As shallower reservoirs are driven to depletion the world over and the world energy demand keeps growing at a steady pace, operators explore for deeper horizons within current fields in hope of making significant discoveries. Deeper exploration in most fields entails significant risk, and a much higher cost per well.
With deeper drilling depths comes tougher drilling challenges, mostly arising from higher pressures and higher temperatures at those depths. High-pressure, high temperature (HPHT) wells present numerous drilling risks, often including influxes while drilling into over-pressured formations, insufficient mud weight and bottomhole pressure control due to bottomhole density reduction with high temperatures, late kick detection due to low permeability formations, swabbing from the formation due to an insufficient trip margin, losses due to high equivalent circulating densities (ECD's), differential sticking, and stuck pipe following extended periods of well-control events.

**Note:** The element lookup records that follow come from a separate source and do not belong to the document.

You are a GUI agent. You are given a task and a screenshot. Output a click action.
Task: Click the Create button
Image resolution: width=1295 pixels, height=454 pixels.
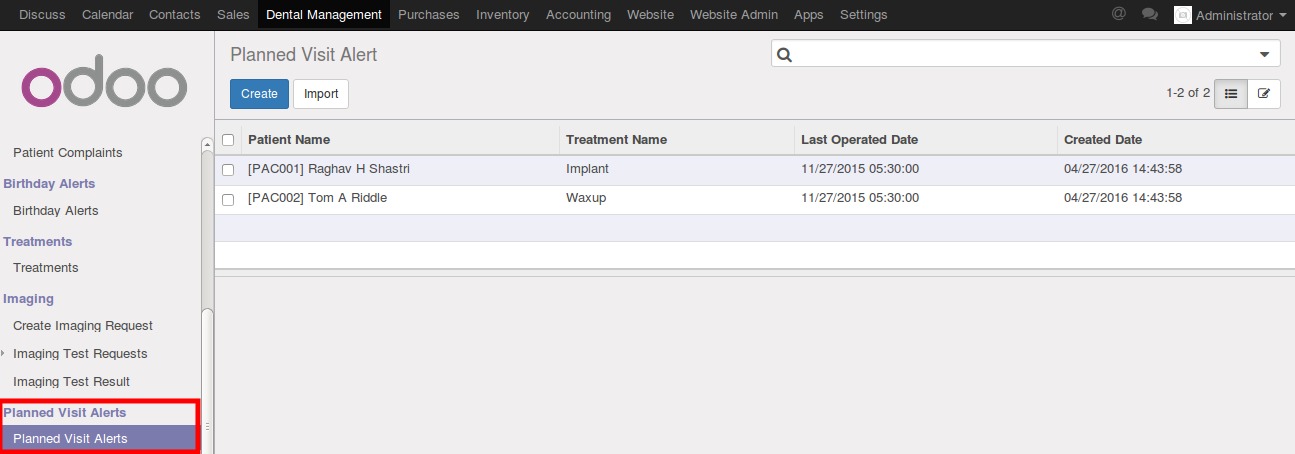[259, 94]
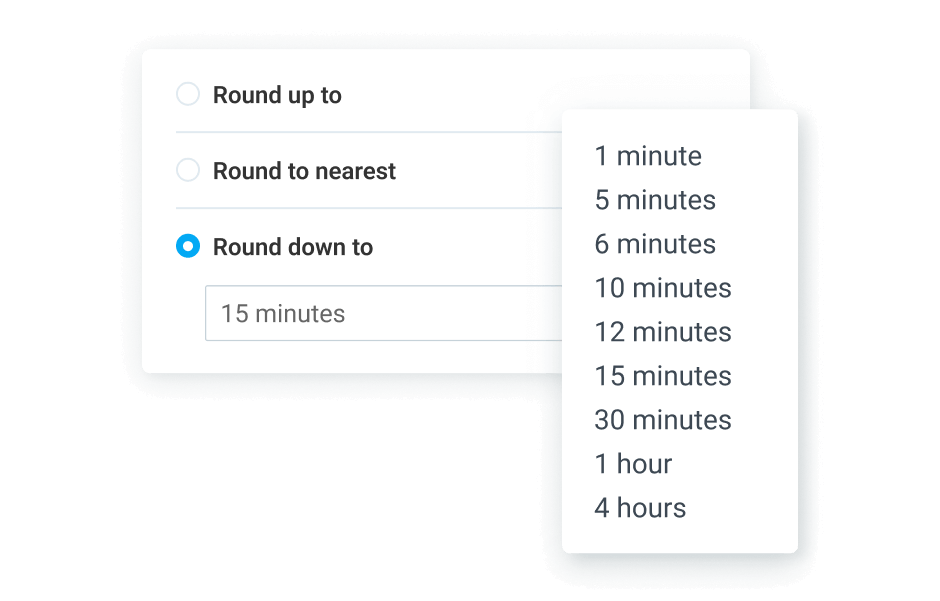Pick the 4 hours option
This screenshot has height=601, width=940.
pos(640,508)
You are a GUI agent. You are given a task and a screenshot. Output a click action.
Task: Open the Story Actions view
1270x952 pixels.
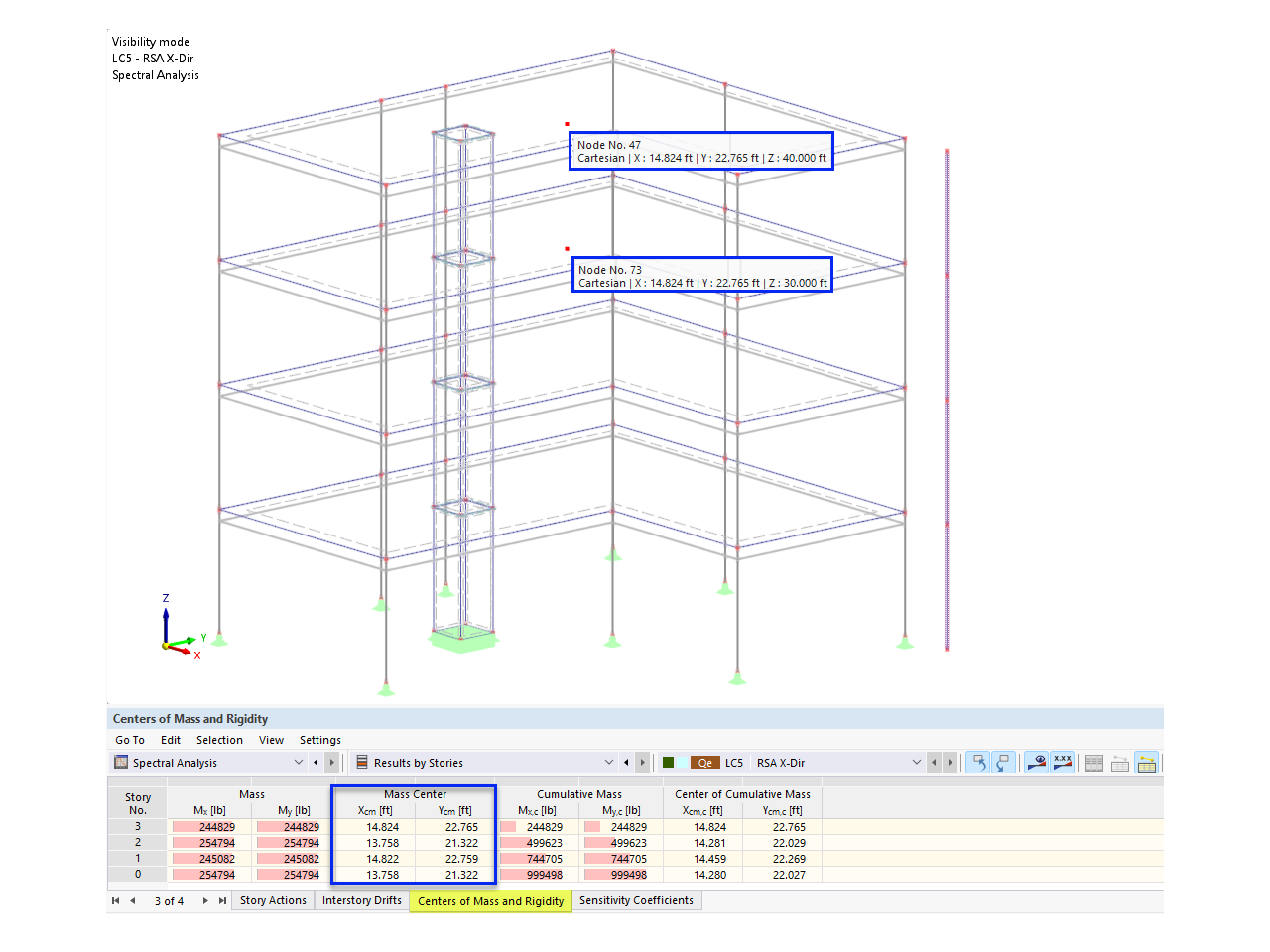pos(273,900)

It is thus of paramount importance for the operator to minimize the associated risk, time, and cost on all HPHT wells.
One such field in Pakistan where the target formation is a high-pressure shale in the Lower Basal Sand Reservoir, which is potentially a tight gas reservoir. This shale formation is known to be over-pressured, with a pore pressure of 18.6 ppg equivalent mud weight (EMW). The estimated fracture pressure of this formation is 19.2 ppg EMW, which results in a narrow drilling window. When an offset well in the field was drilled conventionally, it was plagued with severe well control issues, lost circulation, and stuck pipe events due to ineffective ECD management with a conventional mud system. The operator spent a total of 45 days to regain control of that well.
The operator for the subject well therefore intended to deploy an automated managed pressure drilling (MPD) system to drill the target section with minimal nonproductive time (NPT). The MPD system was expected to facilitate drilling the section with minimal overbalance and compensate the required bottomhole pressure (BHP) with the application of backpressure. The automated MPD system would also account for mud density variations with a high bottomhole temperature (BHT) by executing an advanced well-hydraulics model in real time. Furthermore, the MPD system would provide early kick detection and reaction to well control events.
The operator, in addition to drilling, intended to collect three whole cores while drilling with an MPD system.
Through the application of an automated MPD system, the operator was able to reduce the NPT to practically zero, and successfully achieve target depth and collect the three desired cores.
The paper discusses the planning, wellsite execution, results, and lessons learnt by the application of an automated MPD system in the subject field.